Rabu, 16 Januari 2019

Teriakan Dalam Masjid dan Gereja Agni

Sumber: PPMI kota Malang


Aku pergi ke Masjid bukan kiayi dan para cendikia muslim yang bijaksana yang menemuiku
Aku pergi ke gereja tak dimui oleh pastur yang bijaksana 
Aku seorang perempuan yang suci dianggap paling namun dibenci: membela apa yang menjadi hakku, namun instansiku pada mencibirku dengan bahasa "Tidak akan jadi kalau tidak sama-sama mau". Otak dan naluriku pecah dengan bahasa penghakiman tak memikirkan aku adalah perempuan, dilahirkan dari perempuan: bukan untuk dijadikan kedua dalam dunia tak dianggap sempurna bahkan dianggap setiap gerik mataku kejahatan laki-laki menjadi aku paling salah. 

Aku hari ini tak akan pergi ke masjid dan gereja lagi, tapi ku lebih percaya pada Tuhanku, sebab di dalam masjidnya hanya membuat otak dan naluriku pecah memerah. 
Apa aku harus pergi ke bawah terowongan mengadu pada mereka yang lebih tidak punya posisi tentang apa yang terjadi pada kesucianku, menceritakan secara vulgar agar mereka iba atas kesucianku. 
Aku pergi ke orang-orang kuli tinta di kampus Pers Balairung, ia menuliskan semua kisah sedihku disebarkan bukan balasan baik dalam sedihku yang dijadikan penenang dalam keadaanku paling dalam, malah lebih kejam dari mereka yang ada di dalam masjid dan gereja mencibirku dan berkata kalau "Kau itu akan menciderai nama masjid dan gerejaku", urus kekeluargaan saja. 
Sangat licin bahasa mereka yang merasa paling bijaksana, namun tidak ingat bahwa ku ini bagiannya kenapa hakimnya tidak menjadi bijaksana dalam apa yang menjadi bencanaku. 

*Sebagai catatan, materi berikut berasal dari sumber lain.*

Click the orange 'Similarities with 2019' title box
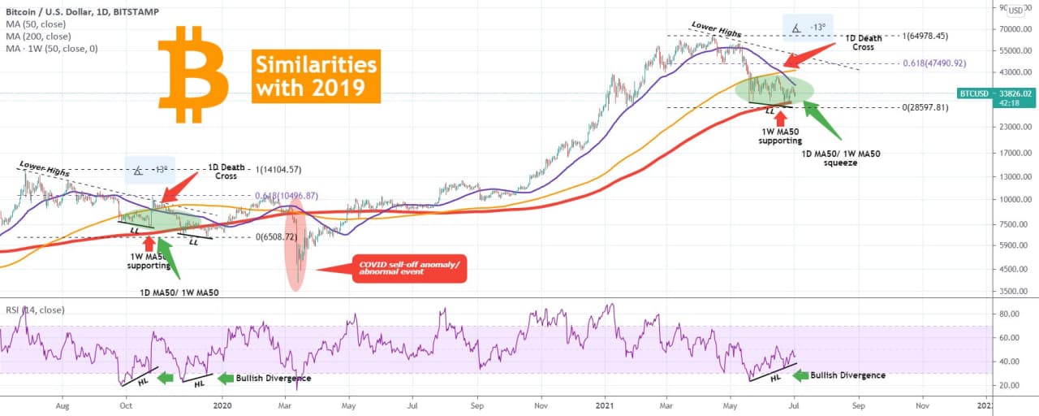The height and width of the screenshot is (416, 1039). [x=316, y=76]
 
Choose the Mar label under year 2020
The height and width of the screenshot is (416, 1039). [x=285, y=403]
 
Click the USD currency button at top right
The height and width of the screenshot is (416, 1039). [x=1015, y=11]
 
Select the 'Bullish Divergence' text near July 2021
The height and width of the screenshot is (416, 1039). [x=847, y=375]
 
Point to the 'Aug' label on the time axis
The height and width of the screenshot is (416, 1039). [x=62, y=403]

Balairung dan aku Agni mengapa hanya menjadi pembaasan anak-anak kampus lain, sedangkan masjidku dan gerejaku sendiri orang-orangnya, tidak peduli untuk segera mengadili apa yang terjadi pada diriku: setidaknya membahasnya, semua media hanya pada merasa lebih sempurna dari mereka yang hanya menjadi tanda dalam derita manusia dan kabar dari manusia lainnya. 

Kabar dari media cetak dan daring, yang ku tunggu tak sesuai dengan apa yang aku rindu; sebagaimana aku bisa merasakan keramaian bukan hanya bertumpuk yang ada di Jakarta, Surabaya dan tempat-tempat potensi membahas pemilu nanti, serta di hebohkan kasus artis prostetusi, di sini ada hal yang perlu dikaji sebagaimana bisa menjadi keadilan yan merata seperti halnya jalan aspal di jalan-jalan kota, pemerataannya sama, minimal ada wacana yang dapat mengobati hati. 

Mengaduh kepada siapa lagi, jika masjid dan gereja sendiri tak menindakki semua adem ayem; bersiul membuatku tambah sakit. Malah memojokkan aku yang nafsunya tidak bisa dijaga hingga menimpa padaku, aku dianggap kambing hitamya. Aku korban butuh penyelesaian agar jiwaku menjadi tenang dan bisa tetap percaya padamu yang ada di atas sana penghuni masjid dan gereja, menganggap mereka juga manusia punya rasa tatkala apa yang menimpa padaku.